It will be interesting to see what prices do this winter, the yearly slow period. Will they go down 1% PER MONTH in New York like they did last year? MORE than that? I'm willing to bet. Will they stay flat all winter like they do for most years on record? Maybe. Increases?!?!? Even with all the bankers losing their jobs? I DOUBT IT.

Oh, and by the way--NOT ALL OF US RENTERS ARE LOOKING TO LIVE IN NEW YORK. Check out Washington--we just rolled prices back another month this month--to August 2004.

Anonymous said...

Yeah, but didn't you read the part about a "silver lining"?

Return to normal is just around the corner. Happy days are here again. 15% appreciation will be back soon!

Anonymous said...

I just started hooking today.I needed some income because I got foreclosed on when I lost my job at starbucks.My double d's would sure bring in the customers.I had guys 10 deep in line all waiting for their chance to see them up close.It is the funniest thing in the world.I had one dumbshit propose to me, loser!

Anyway the johns I serviced today were quite nice.They all have the same story, wife is worthless in the sack.

I am looking for work but times are tough.I applied at taco bell but even they are struggleing.

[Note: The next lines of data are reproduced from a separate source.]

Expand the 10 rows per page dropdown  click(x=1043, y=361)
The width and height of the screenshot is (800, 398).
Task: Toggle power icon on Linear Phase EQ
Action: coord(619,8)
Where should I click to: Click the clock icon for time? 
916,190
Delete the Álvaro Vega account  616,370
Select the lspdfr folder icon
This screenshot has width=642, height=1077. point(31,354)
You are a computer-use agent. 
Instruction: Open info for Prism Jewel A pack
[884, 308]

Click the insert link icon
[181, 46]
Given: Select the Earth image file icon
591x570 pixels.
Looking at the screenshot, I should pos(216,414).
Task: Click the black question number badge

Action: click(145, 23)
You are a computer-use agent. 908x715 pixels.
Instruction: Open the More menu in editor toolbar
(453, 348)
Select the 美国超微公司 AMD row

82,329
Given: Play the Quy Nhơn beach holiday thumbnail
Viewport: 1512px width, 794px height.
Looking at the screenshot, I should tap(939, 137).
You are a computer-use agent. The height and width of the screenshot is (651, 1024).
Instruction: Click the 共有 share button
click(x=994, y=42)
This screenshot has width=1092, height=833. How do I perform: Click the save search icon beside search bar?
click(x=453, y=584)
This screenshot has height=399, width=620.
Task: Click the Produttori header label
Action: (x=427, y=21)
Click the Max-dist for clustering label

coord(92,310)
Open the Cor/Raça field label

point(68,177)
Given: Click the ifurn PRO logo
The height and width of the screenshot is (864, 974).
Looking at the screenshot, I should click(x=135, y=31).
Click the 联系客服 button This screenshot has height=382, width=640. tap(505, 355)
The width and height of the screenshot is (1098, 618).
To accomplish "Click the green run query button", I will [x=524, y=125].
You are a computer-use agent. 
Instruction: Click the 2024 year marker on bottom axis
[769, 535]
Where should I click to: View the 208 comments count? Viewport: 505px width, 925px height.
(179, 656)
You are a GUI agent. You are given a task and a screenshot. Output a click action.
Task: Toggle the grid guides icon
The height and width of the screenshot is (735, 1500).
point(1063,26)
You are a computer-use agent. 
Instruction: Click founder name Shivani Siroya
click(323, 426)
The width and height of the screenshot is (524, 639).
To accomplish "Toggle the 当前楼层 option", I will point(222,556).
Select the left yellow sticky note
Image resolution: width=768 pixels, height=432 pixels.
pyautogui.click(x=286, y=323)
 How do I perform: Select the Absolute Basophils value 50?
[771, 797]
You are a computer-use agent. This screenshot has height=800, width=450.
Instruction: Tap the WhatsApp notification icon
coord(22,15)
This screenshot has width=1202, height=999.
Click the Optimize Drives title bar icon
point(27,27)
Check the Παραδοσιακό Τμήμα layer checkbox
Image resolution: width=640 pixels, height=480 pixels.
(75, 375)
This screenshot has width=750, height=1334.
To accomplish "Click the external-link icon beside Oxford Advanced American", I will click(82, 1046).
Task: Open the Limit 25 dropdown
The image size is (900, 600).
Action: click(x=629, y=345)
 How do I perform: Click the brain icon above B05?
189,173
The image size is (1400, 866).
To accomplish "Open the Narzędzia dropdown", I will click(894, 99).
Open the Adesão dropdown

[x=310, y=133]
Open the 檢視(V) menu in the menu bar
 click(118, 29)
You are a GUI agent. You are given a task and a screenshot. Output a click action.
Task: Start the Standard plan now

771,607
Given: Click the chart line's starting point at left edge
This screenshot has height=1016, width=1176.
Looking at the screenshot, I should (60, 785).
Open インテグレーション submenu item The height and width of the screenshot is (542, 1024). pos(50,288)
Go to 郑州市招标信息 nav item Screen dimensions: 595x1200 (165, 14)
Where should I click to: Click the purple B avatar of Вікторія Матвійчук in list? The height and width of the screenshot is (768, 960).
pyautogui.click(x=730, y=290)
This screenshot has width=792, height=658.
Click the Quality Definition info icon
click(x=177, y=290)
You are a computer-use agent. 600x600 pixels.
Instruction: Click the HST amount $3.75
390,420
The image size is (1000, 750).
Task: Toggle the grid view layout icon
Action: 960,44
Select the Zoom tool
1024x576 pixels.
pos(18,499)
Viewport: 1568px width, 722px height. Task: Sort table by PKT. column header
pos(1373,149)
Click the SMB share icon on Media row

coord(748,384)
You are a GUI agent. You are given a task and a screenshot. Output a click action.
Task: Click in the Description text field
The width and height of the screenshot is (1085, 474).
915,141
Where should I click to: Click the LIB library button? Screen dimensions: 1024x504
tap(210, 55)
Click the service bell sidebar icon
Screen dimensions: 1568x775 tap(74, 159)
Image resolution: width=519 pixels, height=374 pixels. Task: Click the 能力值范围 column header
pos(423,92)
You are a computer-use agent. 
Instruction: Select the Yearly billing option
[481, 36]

I rented a 1 bedroom but I require the johns to pay for a motel room.

Hopefully I can find work soon.My ex husband was a realtor and now he is looking at internet porn all day.He told me he applied at walmart.

brokersleaveyoubroke said...

Just when you thought that subprime lending was a thing of the past the FHA steps up to the plate and says "bring em on" the taxpayer will cover the losses. It's hard to believe but it's happening.

http://tinyurl.com/5w8wdk

Anonymous said...

let's do simple math here.

median FAMILY income- $50,000

median home price- about $200,000

3 times income X $50,000=$150,000

for homes to be affordable tomorrow the median home price needs to fall by 30%.

even using 4X or 5X for the coasts homes would still be overvalued there too.

homes are still too expensive.

Anonymous said...

Home prices are NOT seasonal. Only sales volume and inventory are. Saying that prices are only up month over month because it is the summer is a very weak argument supported by no facts.

Anonymous said...

Pro Athletes and golfers?

Anonymous said...

" brokersleaveyoubroke said...
Just when you thought that subprime lending was a thing of the past the FHA steps up to the plate and says "bring em on" the taxpayer will cover the losses. It's hard to believe but it's happening.

http://tinyurl.com/5w8wdk"

This could be bad, or it could be good for the market. It all depends on how it is implemented. If they are going to loan money based on reasonable terms and not exploding rate margins like most of the subprimes were, it may not end up being that bad. Most folks that purchase and intend to occupy their homes, will not just walk if the value goes down, as long as the payment does not jump way out of whack. Speculators or people that see their home depreciating and see an inevitable reset coming to something they cannot afford, and a servicing officer at the other end of the phone that does not care - they walk.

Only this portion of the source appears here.